Content is a service, not a product. For consumers, less a thing they buy, more an experience.

This tweet by Scott Abel on Feb 23, 2010 made sense to me immediately. That day, I wondered how much content I had actually produced, compared to serving existing content to people who need it: I had converted a legacy document to a new template. A colleague had needed a use case which I told him could be found in the release notes. And some existing documentation needed to be made available in a new channel. So my readers needed me to supply content, not to create more of it.

Then I noticed Scott’s tweet RT’ed a less telegraphic tweet by Aptara from Feb 17, 2010. Attached to it was a link…

… which led to a blog post by NewFiction.com from Feb 9, 2010 that ended in a link to its source…

… which was an article by Kevin Keller in Business Week from Feb 7, 2010, “What Murdoch Still Doesn’t Get About the Internet”: Content isn’t a product anymore, it’s a service. Because for consumers, content is less and less a thing they buy and more a thing they experience. It turns out the sentence paraphrased and quoted…

… a blog post by Andrew Savikas from July 13, 2009, “Content is a Service Business”: … what you’re selling as an artist (or an author, or a publisher for that matter) is not content. What you sell is providing something that the customer/reader/fan wants. … media companies are in the service business, not the content business. An update at the end of the post mentioned…
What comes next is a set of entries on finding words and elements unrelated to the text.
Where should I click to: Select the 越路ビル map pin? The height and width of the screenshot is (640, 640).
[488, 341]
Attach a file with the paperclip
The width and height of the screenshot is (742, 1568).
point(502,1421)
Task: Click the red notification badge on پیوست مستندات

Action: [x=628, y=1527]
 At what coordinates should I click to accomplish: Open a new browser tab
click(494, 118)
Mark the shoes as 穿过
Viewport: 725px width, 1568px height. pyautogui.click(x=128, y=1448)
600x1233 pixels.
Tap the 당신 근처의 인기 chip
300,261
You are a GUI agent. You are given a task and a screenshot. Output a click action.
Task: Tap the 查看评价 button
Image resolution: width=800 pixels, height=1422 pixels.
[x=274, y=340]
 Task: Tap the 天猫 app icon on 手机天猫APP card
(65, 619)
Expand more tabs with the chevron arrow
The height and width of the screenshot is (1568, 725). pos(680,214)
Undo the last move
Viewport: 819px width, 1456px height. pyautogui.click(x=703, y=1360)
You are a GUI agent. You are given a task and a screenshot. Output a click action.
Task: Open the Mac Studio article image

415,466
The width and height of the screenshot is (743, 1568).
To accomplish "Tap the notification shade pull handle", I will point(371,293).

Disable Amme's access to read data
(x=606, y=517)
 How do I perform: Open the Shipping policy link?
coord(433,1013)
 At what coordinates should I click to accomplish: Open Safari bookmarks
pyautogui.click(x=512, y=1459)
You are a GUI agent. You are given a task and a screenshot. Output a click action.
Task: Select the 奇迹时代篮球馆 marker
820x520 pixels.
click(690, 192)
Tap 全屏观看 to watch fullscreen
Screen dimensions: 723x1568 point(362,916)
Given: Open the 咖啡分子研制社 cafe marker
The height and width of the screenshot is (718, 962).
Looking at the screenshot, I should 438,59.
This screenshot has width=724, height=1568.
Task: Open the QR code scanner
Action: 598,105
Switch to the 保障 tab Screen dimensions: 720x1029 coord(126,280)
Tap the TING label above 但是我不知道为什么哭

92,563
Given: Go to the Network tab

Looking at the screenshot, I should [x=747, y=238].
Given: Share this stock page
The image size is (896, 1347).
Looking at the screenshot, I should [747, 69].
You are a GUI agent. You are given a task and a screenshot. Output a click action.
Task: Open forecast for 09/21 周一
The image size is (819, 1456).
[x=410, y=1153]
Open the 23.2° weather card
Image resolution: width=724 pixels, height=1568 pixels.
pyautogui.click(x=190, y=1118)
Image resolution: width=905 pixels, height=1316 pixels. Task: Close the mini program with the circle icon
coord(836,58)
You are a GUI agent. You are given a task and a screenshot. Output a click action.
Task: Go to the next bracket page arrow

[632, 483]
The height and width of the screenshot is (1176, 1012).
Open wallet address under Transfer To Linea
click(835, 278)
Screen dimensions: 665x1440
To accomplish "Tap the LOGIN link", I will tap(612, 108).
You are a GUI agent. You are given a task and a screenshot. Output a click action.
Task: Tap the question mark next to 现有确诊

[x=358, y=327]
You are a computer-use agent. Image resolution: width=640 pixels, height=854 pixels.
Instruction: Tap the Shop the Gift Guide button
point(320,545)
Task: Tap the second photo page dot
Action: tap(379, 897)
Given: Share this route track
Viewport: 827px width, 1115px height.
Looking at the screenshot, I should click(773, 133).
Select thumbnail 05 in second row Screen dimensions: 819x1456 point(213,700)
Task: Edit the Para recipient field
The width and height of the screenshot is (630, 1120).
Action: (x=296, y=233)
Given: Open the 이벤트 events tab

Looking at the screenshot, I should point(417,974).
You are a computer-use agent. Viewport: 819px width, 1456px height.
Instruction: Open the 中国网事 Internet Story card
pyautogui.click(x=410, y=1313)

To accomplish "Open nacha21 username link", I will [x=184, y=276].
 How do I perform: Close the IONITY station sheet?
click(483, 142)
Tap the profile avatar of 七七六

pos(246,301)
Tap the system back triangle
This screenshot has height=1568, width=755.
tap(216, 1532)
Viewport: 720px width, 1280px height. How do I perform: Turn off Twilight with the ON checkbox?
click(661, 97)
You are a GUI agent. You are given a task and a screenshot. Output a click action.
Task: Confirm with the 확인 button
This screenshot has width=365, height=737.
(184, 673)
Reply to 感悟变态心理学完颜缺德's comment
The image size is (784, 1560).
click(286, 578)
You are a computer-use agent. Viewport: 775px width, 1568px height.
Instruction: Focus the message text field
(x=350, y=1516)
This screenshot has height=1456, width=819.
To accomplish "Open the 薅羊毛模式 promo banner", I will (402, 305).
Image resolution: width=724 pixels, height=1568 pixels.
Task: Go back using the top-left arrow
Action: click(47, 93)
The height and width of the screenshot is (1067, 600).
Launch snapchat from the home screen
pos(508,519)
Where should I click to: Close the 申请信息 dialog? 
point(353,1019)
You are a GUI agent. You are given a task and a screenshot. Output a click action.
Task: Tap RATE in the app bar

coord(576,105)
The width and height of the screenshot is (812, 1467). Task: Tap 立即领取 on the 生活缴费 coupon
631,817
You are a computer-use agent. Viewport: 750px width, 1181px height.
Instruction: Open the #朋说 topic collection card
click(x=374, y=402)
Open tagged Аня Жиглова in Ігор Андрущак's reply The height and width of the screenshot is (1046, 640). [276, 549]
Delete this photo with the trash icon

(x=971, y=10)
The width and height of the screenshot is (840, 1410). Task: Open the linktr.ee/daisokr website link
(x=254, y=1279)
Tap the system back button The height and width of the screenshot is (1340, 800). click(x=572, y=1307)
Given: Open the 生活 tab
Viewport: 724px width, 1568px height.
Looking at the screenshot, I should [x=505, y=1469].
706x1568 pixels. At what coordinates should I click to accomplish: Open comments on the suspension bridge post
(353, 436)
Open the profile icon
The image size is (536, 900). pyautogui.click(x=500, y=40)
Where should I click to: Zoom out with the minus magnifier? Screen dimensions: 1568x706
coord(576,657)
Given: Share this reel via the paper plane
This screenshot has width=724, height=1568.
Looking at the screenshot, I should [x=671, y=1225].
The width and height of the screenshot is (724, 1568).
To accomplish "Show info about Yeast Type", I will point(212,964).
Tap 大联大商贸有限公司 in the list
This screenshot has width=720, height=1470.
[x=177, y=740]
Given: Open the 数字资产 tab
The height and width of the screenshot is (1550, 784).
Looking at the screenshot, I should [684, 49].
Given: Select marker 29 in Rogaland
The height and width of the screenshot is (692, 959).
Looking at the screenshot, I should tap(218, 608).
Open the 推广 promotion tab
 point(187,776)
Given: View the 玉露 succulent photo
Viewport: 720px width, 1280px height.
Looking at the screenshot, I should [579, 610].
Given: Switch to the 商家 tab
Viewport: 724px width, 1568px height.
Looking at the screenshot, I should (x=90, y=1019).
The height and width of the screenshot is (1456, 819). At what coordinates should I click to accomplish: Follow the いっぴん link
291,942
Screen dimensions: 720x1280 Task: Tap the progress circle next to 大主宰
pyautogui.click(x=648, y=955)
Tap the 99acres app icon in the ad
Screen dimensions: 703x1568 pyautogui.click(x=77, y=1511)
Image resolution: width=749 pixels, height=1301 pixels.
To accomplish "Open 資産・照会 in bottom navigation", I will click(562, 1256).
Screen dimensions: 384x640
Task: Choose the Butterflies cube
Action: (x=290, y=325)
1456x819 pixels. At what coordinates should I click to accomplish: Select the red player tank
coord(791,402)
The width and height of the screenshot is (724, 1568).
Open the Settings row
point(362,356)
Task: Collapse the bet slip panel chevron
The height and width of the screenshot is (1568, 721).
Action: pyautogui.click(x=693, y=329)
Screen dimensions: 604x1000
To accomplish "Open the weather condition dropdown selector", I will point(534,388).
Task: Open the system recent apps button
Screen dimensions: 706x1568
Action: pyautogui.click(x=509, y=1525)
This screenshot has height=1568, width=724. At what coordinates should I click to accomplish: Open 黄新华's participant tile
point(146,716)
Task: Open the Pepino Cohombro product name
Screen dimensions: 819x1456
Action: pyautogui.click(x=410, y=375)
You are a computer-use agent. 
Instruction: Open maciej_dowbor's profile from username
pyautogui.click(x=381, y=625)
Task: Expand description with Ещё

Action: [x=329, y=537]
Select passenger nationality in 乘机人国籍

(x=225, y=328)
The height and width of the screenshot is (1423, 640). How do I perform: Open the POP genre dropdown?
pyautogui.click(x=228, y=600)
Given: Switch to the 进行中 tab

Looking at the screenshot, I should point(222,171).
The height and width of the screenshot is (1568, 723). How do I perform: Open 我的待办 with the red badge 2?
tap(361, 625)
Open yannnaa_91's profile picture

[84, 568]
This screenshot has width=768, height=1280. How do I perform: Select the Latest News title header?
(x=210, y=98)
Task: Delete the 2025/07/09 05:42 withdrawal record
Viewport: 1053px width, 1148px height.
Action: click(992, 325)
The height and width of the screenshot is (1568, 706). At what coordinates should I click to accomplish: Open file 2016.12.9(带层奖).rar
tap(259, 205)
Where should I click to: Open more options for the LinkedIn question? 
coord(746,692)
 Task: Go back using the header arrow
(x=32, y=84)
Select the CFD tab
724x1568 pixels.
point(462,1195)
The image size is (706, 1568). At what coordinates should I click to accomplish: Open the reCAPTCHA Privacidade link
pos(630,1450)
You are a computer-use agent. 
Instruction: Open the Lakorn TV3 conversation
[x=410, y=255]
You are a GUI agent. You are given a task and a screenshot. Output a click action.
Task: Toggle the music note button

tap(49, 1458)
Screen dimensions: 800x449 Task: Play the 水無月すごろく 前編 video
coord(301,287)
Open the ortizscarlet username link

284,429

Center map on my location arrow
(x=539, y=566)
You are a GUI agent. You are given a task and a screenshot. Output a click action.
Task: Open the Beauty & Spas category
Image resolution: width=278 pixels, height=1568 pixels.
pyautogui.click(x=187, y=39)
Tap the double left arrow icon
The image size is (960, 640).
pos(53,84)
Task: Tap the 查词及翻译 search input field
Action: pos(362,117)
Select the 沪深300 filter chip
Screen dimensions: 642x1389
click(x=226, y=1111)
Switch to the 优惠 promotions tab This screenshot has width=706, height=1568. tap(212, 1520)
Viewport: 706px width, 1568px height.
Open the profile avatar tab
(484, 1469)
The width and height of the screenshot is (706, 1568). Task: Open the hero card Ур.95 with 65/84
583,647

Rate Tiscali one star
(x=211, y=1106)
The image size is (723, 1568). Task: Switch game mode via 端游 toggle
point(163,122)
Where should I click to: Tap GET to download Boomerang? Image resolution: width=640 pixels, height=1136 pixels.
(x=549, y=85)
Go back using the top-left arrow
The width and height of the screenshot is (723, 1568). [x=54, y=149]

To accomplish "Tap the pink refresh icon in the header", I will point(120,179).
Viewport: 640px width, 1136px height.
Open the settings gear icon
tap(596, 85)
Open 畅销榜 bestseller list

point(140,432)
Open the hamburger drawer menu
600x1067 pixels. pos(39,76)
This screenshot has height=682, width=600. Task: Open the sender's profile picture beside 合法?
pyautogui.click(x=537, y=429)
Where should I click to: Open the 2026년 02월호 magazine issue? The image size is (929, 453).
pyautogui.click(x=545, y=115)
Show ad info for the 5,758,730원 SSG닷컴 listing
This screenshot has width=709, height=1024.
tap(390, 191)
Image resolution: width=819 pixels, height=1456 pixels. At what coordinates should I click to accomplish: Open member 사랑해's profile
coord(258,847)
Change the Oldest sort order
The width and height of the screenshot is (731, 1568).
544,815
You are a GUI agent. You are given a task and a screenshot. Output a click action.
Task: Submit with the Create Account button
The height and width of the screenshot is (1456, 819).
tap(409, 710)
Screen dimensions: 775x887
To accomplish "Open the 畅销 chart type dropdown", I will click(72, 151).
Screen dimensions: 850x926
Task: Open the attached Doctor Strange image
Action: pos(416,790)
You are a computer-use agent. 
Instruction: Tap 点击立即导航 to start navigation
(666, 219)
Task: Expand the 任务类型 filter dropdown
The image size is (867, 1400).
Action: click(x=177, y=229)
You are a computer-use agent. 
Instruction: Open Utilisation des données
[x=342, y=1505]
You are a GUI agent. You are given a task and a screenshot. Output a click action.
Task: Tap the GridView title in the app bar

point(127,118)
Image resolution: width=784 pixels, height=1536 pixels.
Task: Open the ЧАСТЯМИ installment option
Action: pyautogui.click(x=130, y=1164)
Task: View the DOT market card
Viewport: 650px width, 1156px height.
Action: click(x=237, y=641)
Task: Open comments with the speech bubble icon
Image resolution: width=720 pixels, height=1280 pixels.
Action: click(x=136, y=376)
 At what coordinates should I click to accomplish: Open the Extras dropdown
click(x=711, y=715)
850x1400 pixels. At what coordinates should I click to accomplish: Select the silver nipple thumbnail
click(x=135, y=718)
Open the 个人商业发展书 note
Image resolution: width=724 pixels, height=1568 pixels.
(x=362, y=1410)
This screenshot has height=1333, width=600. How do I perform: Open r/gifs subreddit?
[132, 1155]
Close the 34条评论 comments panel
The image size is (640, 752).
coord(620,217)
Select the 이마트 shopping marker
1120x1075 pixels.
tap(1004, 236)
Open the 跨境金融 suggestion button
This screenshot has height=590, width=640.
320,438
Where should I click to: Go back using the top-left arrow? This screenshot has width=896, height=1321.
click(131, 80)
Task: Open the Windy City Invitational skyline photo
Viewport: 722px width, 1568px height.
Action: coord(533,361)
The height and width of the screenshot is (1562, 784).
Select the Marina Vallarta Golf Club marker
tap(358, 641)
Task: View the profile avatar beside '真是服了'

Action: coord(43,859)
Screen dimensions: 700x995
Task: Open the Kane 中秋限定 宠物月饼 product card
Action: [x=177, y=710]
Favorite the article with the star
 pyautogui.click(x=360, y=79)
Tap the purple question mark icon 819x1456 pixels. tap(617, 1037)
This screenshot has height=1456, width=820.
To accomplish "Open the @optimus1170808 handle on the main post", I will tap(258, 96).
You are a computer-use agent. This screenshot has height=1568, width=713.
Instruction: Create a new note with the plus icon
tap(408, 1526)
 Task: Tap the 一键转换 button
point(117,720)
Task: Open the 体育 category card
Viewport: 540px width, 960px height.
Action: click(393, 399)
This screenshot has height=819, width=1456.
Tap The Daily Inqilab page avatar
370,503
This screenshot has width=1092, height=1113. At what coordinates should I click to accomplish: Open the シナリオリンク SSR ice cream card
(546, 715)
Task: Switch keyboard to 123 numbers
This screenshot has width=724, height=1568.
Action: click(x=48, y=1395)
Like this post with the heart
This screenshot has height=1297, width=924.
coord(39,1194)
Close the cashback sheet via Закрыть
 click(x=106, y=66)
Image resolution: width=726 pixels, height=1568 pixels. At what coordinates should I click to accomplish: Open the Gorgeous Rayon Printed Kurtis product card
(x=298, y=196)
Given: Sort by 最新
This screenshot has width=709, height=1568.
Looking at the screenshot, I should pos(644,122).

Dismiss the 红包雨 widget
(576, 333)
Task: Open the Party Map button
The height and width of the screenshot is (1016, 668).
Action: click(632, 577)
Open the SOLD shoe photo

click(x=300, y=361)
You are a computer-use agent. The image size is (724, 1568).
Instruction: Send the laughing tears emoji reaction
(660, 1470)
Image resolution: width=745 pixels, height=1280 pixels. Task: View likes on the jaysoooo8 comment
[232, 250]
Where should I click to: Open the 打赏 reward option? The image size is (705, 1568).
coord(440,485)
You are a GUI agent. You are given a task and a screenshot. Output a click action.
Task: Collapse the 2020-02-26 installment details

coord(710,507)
… a talk by Jim Lichtenberg at O’Reilly’s TOC conference on Feb 8, 2008: Book publishing is moving from bringing physical commodities to market, to offering services that delivers content in a variety of modalities based on consumer choice. Jim mentioned as his inspiration…

… the seminal article by Tim O’Reilly, “Publishing Models for Internet Commerce” from June 19, 1995: The actual content is valuable–but far more valuable [in publishing] is the relationship with the people…

I had read O’Reilly’s article years ago, but I couldn’t remember that point as clearly as Scott Abel made it. The phrasing is, of course, different, but most likely, the timing or the context wasn’t right either.

Then I noticed how the very idea proved itself: Here was content that was available and essentially known to me, like the unused coffee-maker at the back of my pantry. But it took Scott’s service to make it valuable as a new and fresh insight that summed up my experiences of that day.

Certainly, Scott didn’t plan to teach me a lesson with his tweet. But the scattershot distribution is part of twitter’s design and success, so my insight is not an isolated accident, but intended. In my case, twitter was effective because the tweet was applicable and good, not because it was a new idea.

What do you value more in twitter and blogs: What’s fast and new or what fits for you?

And, to come full circle, what’s your experience: Do you feel like you create or curate content?